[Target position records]
'''

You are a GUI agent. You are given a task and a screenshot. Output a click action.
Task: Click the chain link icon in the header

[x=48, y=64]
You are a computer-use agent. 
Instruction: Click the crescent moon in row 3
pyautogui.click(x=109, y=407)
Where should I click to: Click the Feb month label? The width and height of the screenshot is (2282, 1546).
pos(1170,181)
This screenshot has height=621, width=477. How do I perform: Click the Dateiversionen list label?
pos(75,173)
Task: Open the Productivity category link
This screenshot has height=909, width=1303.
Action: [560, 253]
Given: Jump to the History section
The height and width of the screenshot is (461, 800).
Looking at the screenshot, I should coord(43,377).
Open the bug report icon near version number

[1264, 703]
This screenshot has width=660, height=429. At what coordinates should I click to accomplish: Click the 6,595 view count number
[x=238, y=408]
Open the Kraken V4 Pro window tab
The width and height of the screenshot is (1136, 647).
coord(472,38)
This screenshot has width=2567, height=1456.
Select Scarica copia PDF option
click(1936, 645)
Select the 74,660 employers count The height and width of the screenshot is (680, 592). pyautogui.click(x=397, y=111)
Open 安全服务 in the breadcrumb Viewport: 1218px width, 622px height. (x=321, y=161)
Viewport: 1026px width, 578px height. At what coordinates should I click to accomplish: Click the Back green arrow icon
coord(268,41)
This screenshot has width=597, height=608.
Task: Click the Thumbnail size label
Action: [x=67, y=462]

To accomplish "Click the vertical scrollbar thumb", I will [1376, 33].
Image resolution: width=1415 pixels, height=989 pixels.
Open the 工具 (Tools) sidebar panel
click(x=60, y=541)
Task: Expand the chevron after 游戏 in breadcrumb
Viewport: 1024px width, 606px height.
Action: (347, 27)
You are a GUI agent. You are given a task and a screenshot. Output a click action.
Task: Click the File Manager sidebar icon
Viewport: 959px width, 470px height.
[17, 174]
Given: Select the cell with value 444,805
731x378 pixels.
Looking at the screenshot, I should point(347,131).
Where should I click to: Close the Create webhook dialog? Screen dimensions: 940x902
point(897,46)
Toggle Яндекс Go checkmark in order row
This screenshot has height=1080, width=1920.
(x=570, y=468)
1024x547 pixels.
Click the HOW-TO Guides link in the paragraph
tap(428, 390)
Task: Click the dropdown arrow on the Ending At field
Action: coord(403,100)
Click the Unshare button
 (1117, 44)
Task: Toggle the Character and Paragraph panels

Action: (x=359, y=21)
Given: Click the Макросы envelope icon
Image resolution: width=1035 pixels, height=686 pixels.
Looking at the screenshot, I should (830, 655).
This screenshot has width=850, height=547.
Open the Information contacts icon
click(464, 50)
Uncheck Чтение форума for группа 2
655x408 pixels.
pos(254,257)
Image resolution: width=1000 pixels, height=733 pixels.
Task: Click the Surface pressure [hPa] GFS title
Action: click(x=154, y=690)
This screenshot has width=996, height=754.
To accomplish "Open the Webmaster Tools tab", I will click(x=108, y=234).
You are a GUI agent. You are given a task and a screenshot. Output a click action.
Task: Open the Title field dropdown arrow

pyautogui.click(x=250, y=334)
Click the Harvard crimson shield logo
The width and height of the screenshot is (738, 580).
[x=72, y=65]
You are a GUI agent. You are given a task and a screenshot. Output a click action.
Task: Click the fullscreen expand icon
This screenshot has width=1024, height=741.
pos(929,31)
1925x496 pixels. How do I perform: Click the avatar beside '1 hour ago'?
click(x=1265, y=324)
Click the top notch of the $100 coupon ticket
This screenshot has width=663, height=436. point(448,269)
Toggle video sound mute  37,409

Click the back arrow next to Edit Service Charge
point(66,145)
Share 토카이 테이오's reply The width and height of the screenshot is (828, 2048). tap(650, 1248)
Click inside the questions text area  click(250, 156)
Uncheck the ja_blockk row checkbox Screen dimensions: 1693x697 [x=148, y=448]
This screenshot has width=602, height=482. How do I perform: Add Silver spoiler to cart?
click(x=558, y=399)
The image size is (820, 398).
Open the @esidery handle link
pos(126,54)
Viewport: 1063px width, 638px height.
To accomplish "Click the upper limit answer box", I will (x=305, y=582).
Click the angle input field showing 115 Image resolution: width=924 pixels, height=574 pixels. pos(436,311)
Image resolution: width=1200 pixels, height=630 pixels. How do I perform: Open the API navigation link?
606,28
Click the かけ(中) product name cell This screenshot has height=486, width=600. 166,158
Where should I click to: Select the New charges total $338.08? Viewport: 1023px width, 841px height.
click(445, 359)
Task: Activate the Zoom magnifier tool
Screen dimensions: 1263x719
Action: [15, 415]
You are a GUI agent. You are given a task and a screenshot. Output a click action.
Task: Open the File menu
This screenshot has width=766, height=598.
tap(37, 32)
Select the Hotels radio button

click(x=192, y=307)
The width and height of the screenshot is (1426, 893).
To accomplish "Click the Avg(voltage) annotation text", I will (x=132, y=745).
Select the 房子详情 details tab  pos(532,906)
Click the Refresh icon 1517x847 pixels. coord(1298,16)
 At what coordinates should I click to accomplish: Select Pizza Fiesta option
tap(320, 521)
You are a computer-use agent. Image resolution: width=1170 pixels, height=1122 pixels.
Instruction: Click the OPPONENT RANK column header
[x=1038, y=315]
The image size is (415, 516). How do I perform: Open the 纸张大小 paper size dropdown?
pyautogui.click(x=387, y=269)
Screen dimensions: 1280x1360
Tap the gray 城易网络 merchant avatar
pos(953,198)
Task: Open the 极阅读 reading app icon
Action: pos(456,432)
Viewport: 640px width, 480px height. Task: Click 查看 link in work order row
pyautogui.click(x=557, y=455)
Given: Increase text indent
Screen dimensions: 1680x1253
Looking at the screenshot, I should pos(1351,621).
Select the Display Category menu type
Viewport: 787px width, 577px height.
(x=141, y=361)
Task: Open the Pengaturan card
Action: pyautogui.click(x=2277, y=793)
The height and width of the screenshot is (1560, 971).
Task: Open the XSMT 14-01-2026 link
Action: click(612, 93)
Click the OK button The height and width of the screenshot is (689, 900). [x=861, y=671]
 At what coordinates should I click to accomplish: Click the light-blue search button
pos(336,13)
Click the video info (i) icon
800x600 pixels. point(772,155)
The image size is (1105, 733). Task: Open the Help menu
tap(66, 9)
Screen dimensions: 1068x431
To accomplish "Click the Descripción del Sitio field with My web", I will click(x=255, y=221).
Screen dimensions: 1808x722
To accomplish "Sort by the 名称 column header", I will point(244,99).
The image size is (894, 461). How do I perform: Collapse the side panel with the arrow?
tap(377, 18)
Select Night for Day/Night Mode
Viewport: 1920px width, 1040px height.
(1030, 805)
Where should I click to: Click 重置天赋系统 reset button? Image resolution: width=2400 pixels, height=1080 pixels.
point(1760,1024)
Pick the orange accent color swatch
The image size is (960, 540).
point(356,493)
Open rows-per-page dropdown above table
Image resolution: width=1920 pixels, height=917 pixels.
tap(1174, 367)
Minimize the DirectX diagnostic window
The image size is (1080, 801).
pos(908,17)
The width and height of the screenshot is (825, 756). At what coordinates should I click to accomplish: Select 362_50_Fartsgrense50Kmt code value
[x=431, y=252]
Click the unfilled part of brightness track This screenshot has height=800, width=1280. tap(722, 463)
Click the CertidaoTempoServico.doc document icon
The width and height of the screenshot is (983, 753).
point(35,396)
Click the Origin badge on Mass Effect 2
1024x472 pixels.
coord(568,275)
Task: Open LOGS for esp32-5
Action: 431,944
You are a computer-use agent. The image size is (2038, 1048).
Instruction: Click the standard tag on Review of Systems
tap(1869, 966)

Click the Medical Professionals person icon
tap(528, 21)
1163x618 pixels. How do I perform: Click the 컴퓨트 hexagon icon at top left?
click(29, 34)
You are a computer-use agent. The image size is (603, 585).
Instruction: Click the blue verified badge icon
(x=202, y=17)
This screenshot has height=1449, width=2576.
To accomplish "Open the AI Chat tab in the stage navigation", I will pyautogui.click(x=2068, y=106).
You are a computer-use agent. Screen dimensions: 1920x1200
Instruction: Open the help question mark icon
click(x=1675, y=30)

'''

- WHAT TO WORK ON
Quote the lines of the data verbatim, beginning with the line containing "Select the 74,660" and continuing through the line containing "Action: [x=67, y=462]".

- TASK ANSWER
Select the 74,660 employers count The height and width of the screenshot is (680, 592). pyautogui.click(x=397, y=111)
Open 安全服务 in the breadcrumb Viewport: 1218px width, 622px height. (x=321, y=161)
Viewport: 1026px width, 578px height. At what coordinates should I click to accomplish: Click the Back green arrow icon
coord(268,41)
This screenshot has width=597, height=608.
Task: Click the Thumbnail size label
Action: [x=67, y=462]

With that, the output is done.